[
https://issues.apache.org/jira/browse/MAPREDUCE-5176?page=com.atlassian.jira.plugin.system.issuetabpanels:comment-tabpanel&focusedCommentId=13639864#comment-13639864
]
Carlo Curino commented on MAPREDUCE-5176:
-----------------------------------------
In this patch, we introduce an annotation used to express a property of user
defined classes (such as Reducer and OutputCommitter). The annotation is
@Preemptable, and the intended semantics is that the tagged class is safe to be
preempted between invocations. The use of an annotation instead of interfaces
allows us to avoid automatic (possibly involuntary) inheritance.
More concretely:
# stateless operators: a simple use case for Reducers is when the user defined
function is a "pure" reducer, i.e., a Reducer that does not maintain state
across key-groups (or if it does is for performance and it is not required for
correctness). Note that the default class Reducer.java is indeed a "pure"
reducer, hence it is tagged with @Preemptable, however a user supplied reducer
must explicitly state this if it wants to be treated as preemptable. If the
@Preemptable annotation is provided the system can automatically handle
preemption, by saving the output produced so far and subsequently restart the
execution of this task from the next key group. (this will be posted in
separate patches/jiras)
# statefull operators: advanced users can also tag as @Preemptable non-pure
reducers (i.e., reducers that accumulate non-trivial state across key
boundaries), however the default preemption mechanism we provide will not be
sufficient, and the user will be required to override default
checkpoint/restart logic, to include operator-specific state saving and
retreival.
# for OutputCommitter being @Preemptable means that the output committer can be
used to commit partial output from a given task. In order to handle failure
scenarios we also require the OutputCommitter to provide a
cleanupPartialOutput(TaskAttemptId tid) method that can be invoked by the
system to completely reset the execution for a given task. The simple case we
show in the patch is an extended version of FileOutputCommitter, in which we
provide a simple mechanism to commit partial output for a task (by including
the task_attempt_id in the file name), and an equivalent cleanup functionality.

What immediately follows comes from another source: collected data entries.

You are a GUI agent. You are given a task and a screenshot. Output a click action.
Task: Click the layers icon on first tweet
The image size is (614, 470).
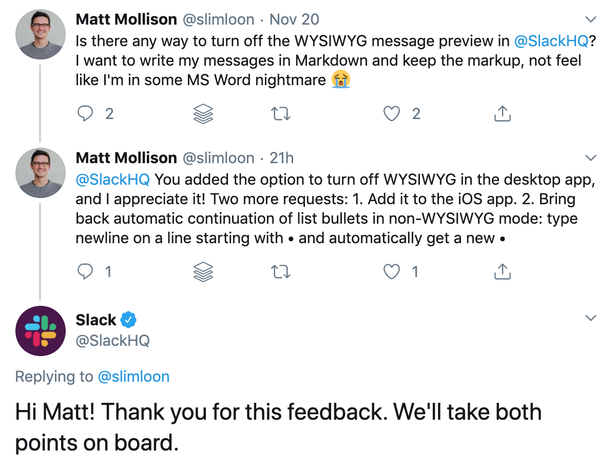pyautogui.click(x=203, y=114)
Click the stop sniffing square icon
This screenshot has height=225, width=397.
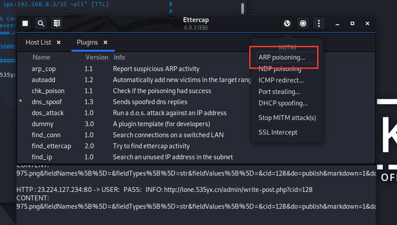click(x=25, y=23)
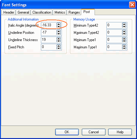Increase Underline Thickness using the up spinner
The image size is (137, 139).
pos(58,38)
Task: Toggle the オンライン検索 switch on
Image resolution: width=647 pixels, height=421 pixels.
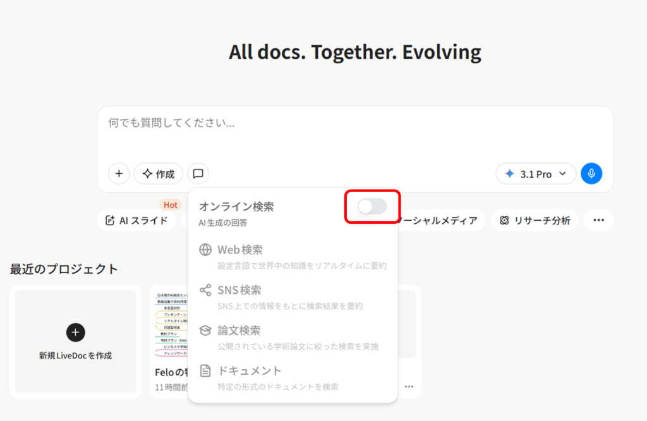Action: (x=372, y=206)
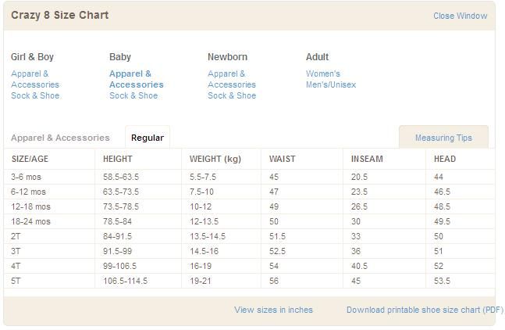Click the SIZE/AGE column header
Screen dimensions: 505x330
coord(30,159)
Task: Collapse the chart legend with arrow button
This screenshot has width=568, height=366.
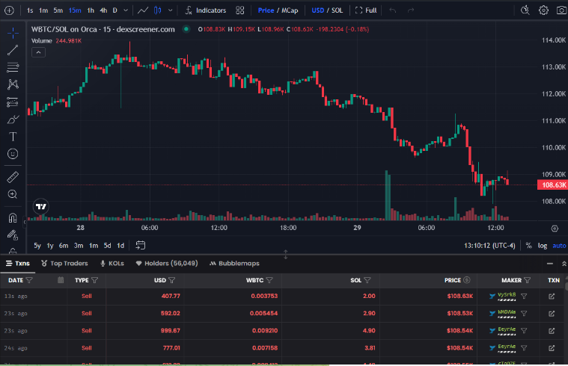Action: (38, 53)
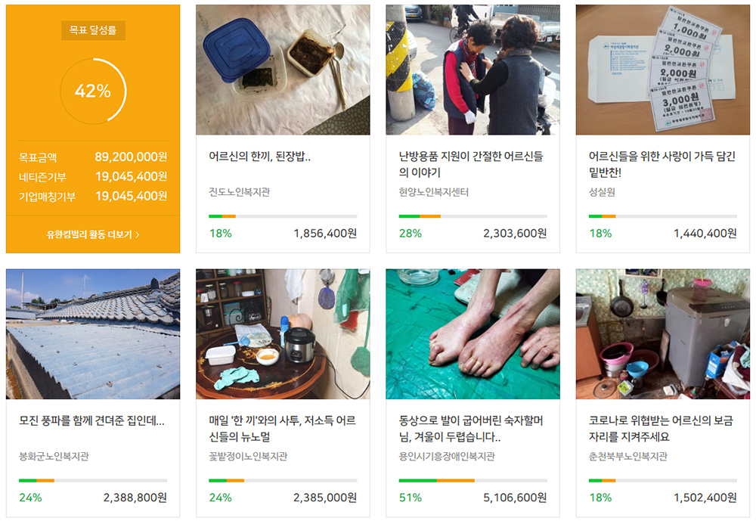Open the blue slate roof photo
Screen dimensions: 756x524
[x=93, y=334]
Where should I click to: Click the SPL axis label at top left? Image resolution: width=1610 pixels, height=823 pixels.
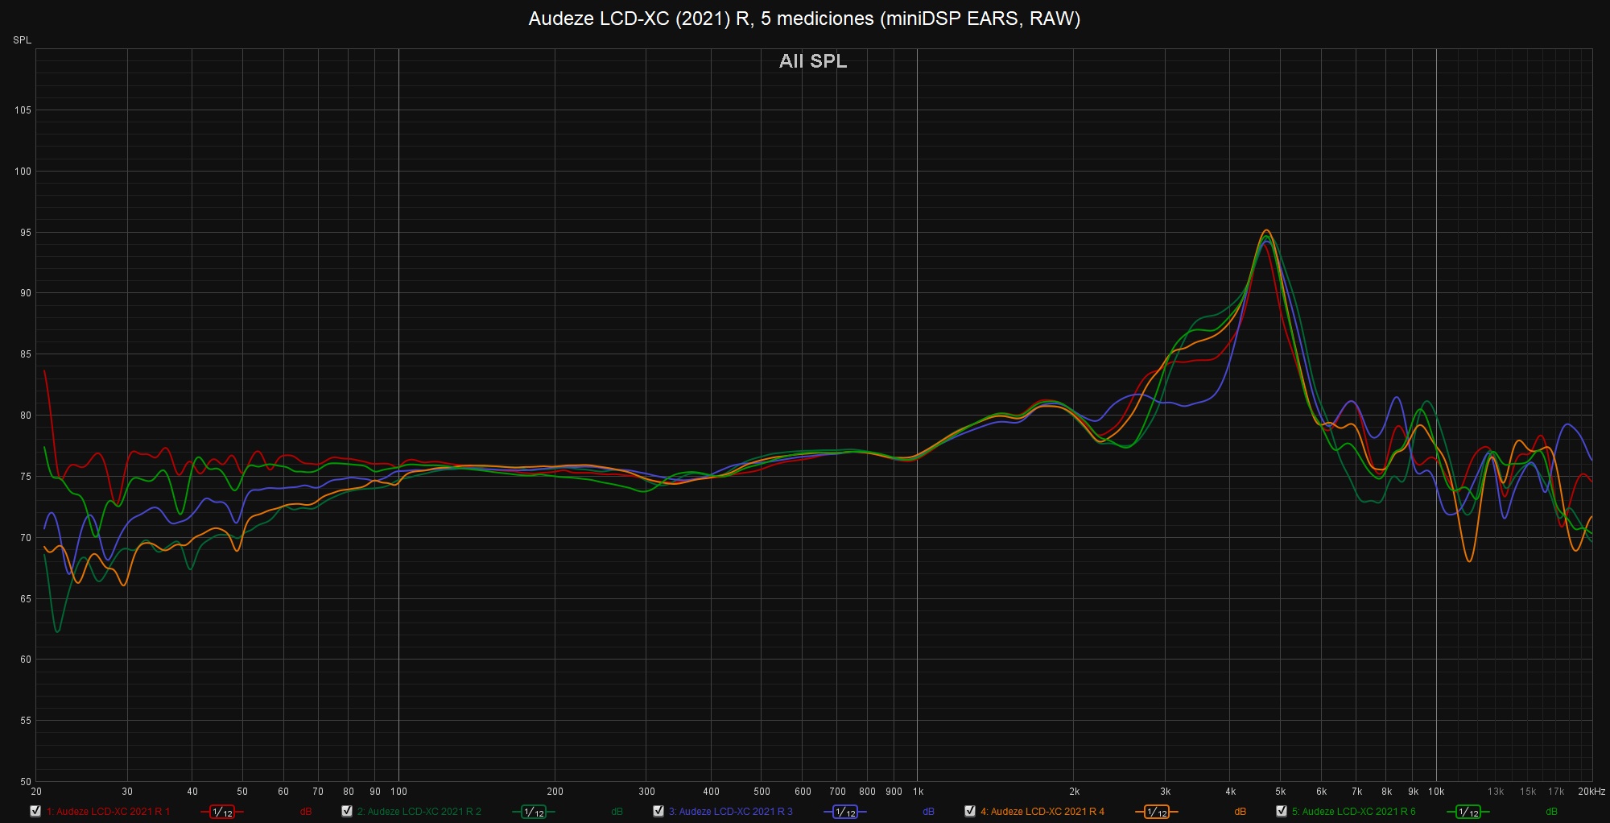[x=23, y=40]
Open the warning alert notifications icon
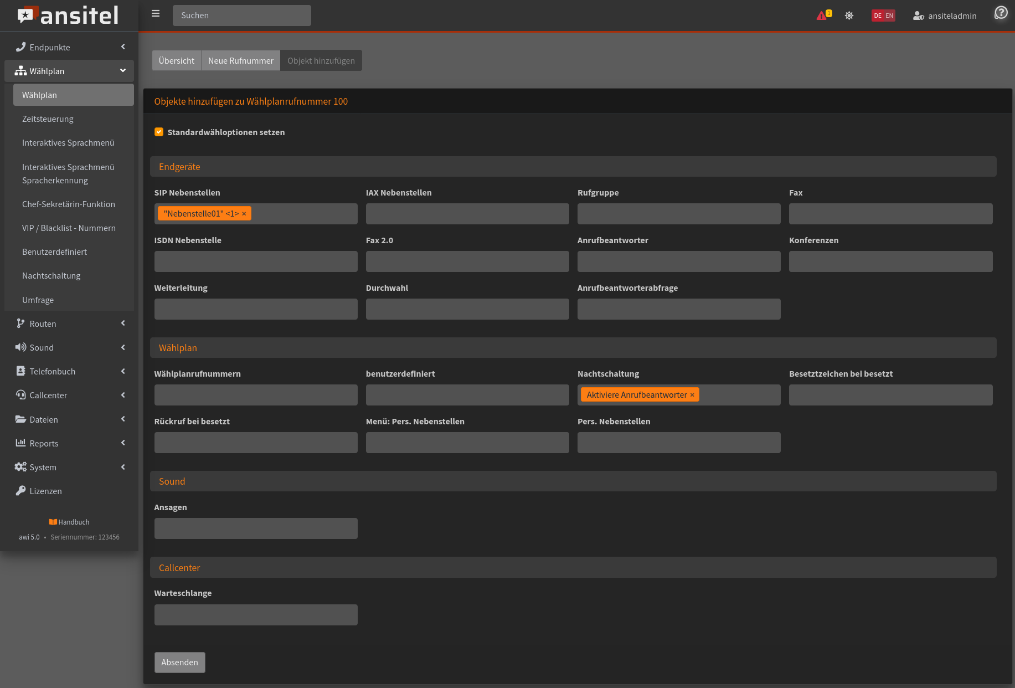Image resolution: width=1015 pixels, height=688 pixels. [x=823, y=16]
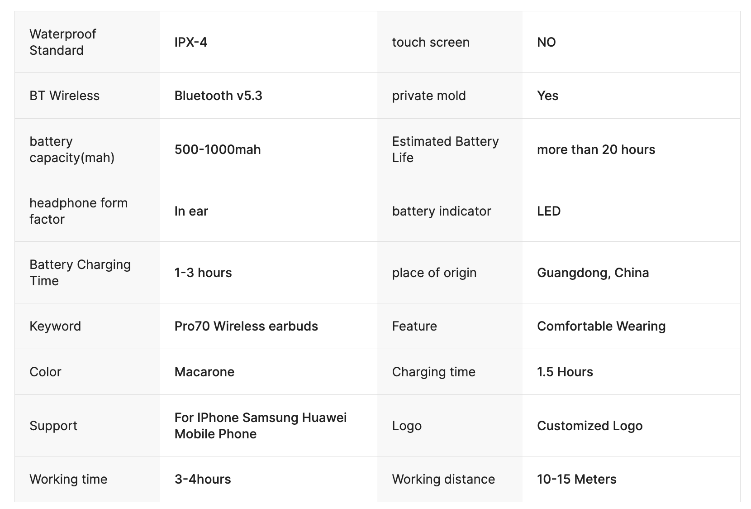Viewport: 751px width, 509px height.
Task: Select the 'battery indicator' label
Action: click(x=442, y=211)
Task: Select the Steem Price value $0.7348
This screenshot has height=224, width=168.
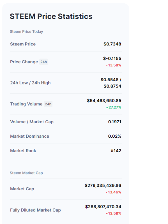Action: (112, 44)
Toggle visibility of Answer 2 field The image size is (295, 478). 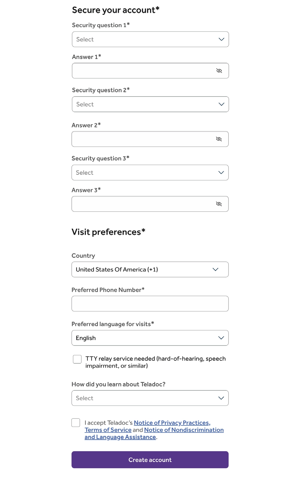pos(219,139)
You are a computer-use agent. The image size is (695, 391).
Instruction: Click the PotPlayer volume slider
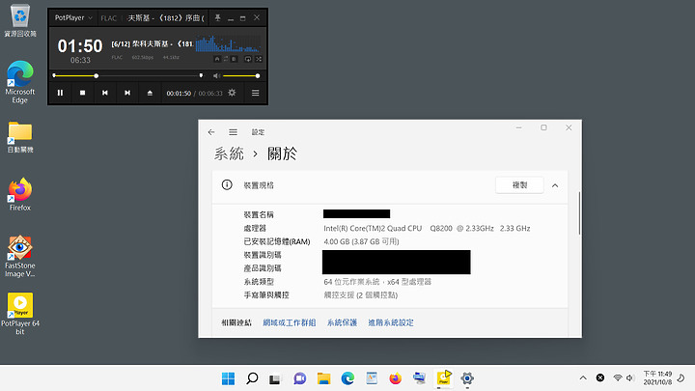[241, 75]
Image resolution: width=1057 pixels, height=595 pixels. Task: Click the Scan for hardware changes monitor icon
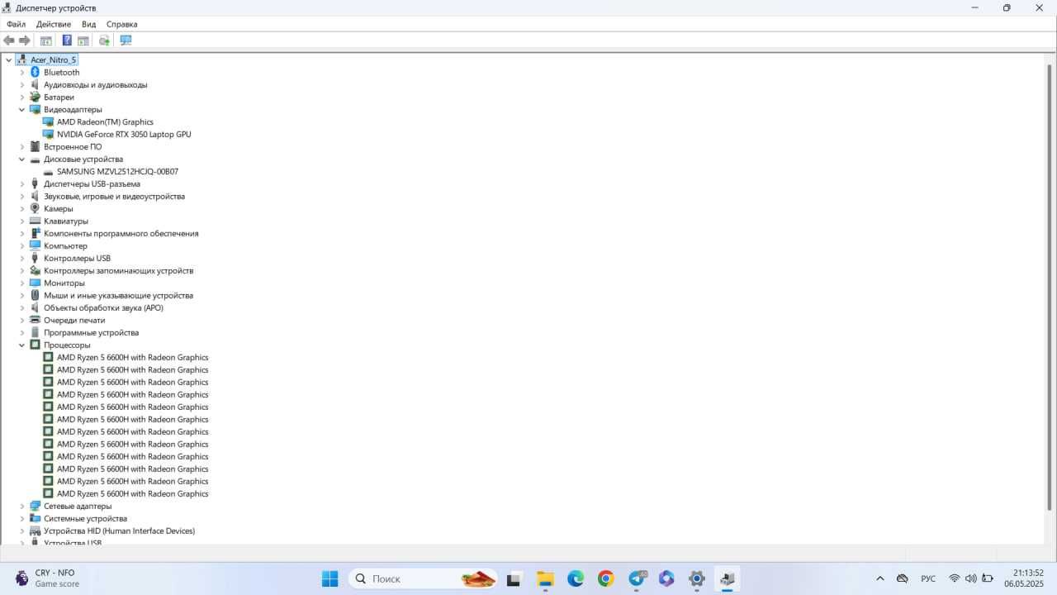coord(126,40)
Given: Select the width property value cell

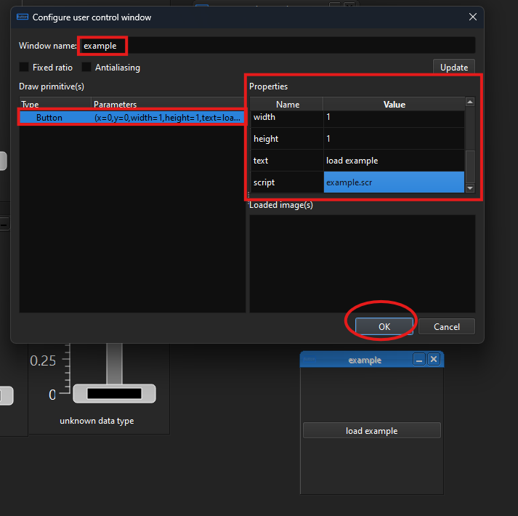Looking at the screenshot, I should coord(393,117).
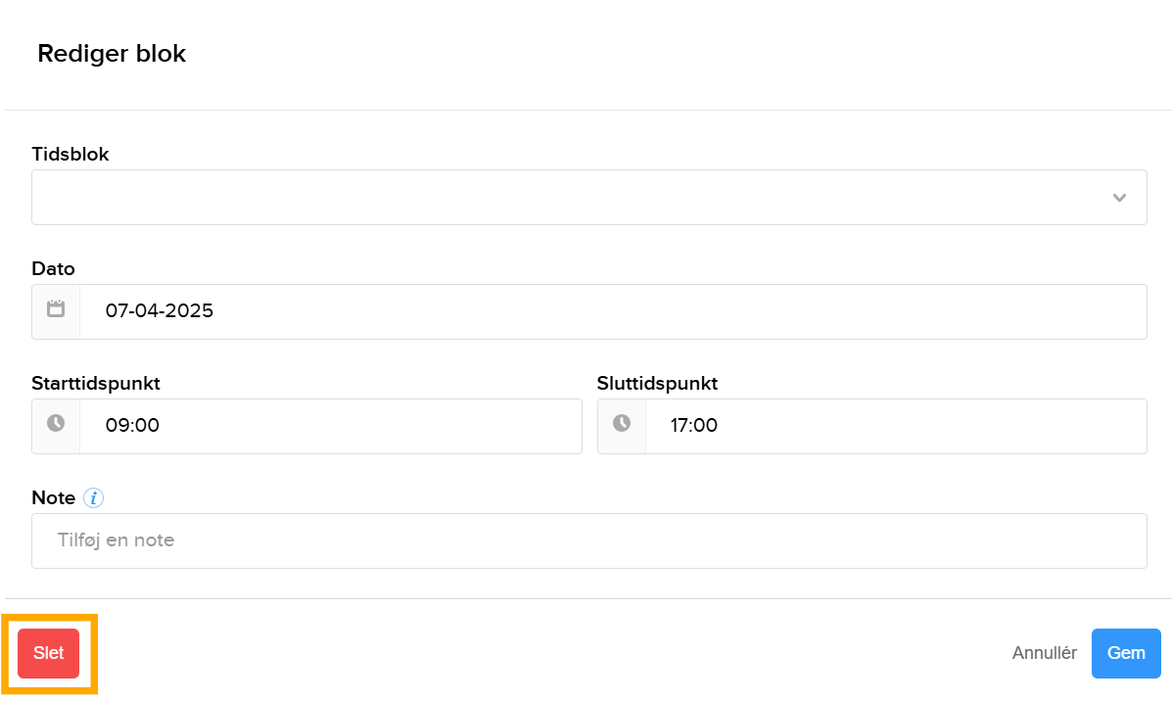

Note that this is a first use of annotations to describe properties of
user-provided classes, it is easy to imagine several other such use cases,
e.g., @KeyPreserving, @OrderPreserving, etc… which could be used to pipeline
maps and reduces, or to leverage JVM reuse etc.
This is part of umbrella JIRA MAPREDUCE-4584, and is related to the preemption
protocol changes discussed in YARN-45, and supported in YARN-567, YARN-568, and
YARN-569.
> Preemptable annotations (to support preemption in MR)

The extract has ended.